Winter jasmine will root wherever its stems touch damp soil, and the coarse textured shrub will spread so far as space allows. It is easily kept under control by pruning stems back as far as you please every few years, but I allow it to tumble in every direction. The blooms have no scent, and if it were not for the early flowers there would be little reason to include it in the garden, but blooms in late winter are always welcome.
The tubular blooms of Sweetbox (Sarcococca hookeriana var. humilis, above) are not showy, but visitors to the garden with a keener sense of smell tell me that they are quite fragrant. The glossy foliage of the low, slowly spreading evergreens fills the space between larger shrubs in the shady garden, and though it takes forever and a day, the wait is worthwhile.
Cultivars of Japanese pieris (Pieris japonica, above and below) have gained a larger presence in gardens with their resistance to deer. Pieris is best suited to well drained soils, and partial shade, but it will tolerate more sun so long as it is provided adequate moisture (though not poor drainage). In my garden the earliest varieties begin to show color in early March, but peak bloom is nearer the end of the month.
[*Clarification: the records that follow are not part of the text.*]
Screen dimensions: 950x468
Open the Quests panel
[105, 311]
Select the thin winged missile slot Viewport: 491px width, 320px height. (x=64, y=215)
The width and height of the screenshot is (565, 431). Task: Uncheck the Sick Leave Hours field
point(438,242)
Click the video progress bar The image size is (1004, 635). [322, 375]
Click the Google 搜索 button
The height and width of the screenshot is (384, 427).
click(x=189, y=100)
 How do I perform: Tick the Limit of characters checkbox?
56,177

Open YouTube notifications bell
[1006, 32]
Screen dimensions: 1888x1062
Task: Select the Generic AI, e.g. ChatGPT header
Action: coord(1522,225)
A few more of the hellebores (below) have begun blooming this week, all with flowers that nod downward so that you must prop them up to enjoy. To photograph them I use a small, forked stick to support the bloom. More recent introductions have blooms that face upwards, and for most gardeners these will be more appreciated since they are easier to view. Still, the older, nodding types flower earlier in this garden, so I’m happy to have them, even if my knees and elbows are soiled from kneeling to see them.
The snowdrops (Galanthus, below) are now fully in bloom, though they are likely to have faded by this time in warmer area gardens. No matter that I complain that they are late every year planted in shade by the front door (and often buried beneath snow and ice it seems), I have neglected to plant them in a sunnier spot where they would blooms weeks earlier.
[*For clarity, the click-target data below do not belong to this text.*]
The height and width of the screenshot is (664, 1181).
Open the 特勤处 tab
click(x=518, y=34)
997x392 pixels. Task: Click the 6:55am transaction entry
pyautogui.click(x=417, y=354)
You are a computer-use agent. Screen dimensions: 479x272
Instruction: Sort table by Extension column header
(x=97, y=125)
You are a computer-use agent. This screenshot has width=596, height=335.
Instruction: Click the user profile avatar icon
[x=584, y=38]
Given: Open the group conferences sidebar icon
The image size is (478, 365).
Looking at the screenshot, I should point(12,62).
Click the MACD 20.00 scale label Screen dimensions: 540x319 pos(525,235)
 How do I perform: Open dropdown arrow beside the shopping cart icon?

While other bloomers were slightly delayed by a covering of snow through the middle of February, ‘Arnold Promise’ witch hazel (Hamamelis x intermedia ‘Arnold Promise’, below) dependably begins to show color by the third week , and the fragrant yellow, ribbony blooms will persist for several weeks so long as temperatures are not too warm. At their peak the flowers are very fragrant, so that even I can enjoy the aroma.